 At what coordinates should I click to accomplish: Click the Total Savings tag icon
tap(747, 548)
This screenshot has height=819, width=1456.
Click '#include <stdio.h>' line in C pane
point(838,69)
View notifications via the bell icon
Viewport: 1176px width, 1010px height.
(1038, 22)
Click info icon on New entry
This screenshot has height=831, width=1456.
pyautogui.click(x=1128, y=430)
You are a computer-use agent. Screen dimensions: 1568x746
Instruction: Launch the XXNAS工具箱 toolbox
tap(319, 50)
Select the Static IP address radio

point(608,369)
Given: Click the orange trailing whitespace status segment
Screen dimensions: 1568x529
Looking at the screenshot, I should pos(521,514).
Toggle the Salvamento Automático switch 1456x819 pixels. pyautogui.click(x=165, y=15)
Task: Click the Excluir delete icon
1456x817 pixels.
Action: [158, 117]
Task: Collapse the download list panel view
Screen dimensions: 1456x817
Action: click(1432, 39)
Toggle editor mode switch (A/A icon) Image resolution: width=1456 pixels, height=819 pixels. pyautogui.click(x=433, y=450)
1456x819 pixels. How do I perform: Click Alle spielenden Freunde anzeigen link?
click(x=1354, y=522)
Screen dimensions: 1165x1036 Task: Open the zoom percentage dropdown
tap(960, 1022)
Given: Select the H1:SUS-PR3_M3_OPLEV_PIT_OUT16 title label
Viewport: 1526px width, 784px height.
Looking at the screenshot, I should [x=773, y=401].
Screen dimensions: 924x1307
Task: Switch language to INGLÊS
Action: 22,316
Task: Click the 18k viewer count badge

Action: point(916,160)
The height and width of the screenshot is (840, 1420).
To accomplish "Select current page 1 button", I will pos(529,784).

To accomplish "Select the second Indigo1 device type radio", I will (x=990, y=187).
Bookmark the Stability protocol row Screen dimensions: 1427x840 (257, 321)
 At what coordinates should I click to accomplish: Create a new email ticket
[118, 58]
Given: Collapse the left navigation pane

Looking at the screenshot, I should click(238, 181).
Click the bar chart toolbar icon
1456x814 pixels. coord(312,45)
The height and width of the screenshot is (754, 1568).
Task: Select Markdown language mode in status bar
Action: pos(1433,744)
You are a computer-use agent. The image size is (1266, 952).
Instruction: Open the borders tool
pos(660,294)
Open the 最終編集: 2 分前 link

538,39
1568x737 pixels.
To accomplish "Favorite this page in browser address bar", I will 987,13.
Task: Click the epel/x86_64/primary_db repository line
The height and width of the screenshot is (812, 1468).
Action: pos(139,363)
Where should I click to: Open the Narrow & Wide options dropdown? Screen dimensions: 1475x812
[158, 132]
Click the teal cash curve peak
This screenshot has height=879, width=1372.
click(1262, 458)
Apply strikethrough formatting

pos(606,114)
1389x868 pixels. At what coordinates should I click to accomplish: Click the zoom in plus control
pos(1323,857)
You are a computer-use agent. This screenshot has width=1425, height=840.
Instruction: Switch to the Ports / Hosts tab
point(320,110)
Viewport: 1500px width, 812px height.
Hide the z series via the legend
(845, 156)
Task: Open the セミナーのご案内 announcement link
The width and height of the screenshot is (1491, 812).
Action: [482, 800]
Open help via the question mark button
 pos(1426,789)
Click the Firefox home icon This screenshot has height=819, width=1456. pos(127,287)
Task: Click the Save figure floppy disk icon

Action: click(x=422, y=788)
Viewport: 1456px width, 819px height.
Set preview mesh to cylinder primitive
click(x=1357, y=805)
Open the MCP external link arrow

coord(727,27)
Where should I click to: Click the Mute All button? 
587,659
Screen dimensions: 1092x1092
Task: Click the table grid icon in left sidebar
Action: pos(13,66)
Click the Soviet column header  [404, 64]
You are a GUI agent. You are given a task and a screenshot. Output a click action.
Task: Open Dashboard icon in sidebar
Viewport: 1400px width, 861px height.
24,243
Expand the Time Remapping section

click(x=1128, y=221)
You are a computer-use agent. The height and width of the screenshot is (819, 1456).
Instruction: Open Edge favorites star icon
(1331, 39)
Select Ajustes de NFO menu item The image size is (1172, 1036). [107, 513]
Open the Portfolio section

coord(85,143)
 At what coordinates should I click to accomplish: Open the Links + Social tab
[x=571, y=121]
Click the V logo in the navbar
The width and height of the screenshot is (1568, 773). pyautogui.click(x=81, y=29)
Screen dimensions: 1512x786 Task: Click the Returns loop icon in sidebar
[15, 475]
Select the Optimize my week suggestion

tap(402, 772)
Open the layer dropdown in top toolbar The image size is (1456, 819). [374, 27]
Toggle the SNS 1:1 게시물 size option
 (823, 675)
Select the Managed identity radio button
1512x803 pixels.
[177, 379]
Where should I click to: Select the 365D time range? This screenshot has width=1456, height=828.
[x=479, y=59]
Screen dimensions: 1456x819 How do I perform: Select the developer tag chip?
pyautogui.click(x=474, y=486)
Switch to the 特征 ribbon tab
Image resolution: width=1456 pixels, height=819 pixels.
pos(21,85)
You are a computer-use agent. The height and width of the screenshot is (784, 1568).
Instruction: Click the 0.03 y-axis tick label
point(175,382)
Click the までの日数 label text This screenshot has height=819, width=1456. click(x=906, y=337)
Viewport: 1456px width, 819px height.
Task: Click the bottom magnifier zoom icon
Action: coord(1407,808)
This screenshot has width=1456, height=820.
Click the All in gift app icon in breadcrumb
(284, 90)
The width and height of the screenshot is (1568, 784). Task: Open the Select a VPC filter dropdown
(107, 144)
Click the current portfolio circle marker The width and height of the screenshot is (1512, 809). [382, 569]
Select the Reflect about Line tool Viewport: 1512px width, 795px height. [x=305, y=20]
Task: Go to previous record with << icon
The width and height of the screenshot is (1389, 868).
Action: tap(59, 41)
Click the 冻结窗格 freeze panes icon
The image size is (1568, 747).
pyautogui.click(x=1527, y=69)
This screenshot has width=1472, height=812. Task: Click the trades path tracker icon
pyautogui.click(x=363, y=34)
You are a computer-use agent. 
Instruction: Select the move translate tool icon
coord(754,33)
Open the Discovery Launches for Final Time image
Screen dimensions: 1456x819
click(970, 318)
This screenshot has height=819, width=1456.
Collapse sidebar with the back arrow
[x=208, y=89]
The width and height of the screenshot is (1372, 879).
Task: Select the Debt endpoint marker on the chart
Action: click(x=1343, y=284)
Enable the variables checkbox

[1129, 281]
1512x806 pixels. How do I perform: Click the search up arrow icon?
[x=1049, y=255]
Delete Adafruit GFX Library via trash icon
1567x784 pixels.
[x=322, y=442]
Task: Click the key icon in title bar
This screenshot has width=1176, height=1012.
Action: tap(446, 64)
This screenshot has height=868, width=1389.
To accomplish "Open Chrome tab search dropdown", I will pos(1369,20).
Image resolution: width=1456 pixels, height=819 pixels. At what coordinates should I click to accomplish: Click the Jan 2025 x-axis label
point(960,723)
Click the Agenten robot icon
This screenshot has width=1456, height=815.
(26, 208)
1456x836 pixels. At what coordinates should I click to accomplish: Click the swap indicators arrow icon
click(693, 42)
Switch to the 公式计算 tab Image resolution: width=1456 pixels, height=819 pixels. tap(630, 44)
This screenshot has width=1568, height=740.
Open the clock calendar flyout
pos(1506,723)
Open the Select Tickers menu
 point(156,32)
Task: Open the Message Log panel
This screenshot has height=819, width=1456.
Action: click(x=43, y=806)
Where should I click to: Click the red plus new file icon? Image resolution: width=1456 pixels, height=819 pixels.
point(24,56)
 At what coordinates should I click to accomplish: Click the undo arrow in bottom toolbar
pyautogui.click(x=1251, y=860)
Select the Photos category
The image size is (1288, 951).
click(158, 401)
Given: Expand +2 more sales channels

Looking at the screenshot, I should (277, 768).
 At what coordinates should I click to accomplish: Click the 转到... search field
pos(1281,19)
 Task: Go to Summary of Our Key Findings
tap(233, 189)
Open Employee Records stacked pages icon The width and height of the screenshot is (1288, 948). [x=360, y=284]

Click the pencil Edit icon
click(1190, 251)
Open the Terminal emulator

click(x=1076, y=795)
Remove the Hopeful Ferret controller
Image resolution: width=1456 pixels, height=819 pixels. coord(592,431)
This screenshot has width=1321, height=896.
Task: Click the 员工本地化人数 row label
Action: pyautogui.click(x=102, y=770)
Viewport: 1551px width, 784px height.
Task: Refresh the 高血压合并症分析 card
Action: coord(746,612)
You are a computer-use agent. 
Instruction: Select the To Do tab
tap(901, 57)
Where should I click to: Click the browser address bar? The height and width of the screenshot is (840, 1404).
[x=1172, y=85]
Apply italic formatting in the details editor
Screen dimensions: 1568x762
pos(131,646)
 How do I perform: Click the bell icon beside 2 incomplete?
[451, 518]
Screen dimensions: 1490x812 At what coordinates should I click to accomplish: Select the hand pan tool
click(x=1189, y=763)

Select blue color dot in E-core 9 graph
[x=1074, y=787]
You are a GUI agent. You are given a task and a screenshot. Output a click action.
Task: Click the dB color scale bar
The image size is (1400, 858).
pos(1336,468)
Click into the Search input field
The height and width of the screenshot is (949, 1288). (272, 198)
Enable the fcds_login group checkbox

----

» **Your objective**
From the first line of the listing above through the line that contains "You are a computer-use agent. Screen", set down each line without alteration, and nothing else.

» **Task solution**
 At what coordinates should I click to accomplish: Click the Total Savings tag icon
tap(747, 548)
This screenshot has height=819, width=1456.
Click '#include <stdio.h>' line in C pane
point(838,69)
View notifications via the bell icon
Viewport: 1176px width, 1010px height.
(1038, 22)
Click info icon on New entry
This screenshot has height=831, width=1456.
pyautogui.click(x=1128, y=430)
You are a computer-use agent. Screen dimensions: 1568x746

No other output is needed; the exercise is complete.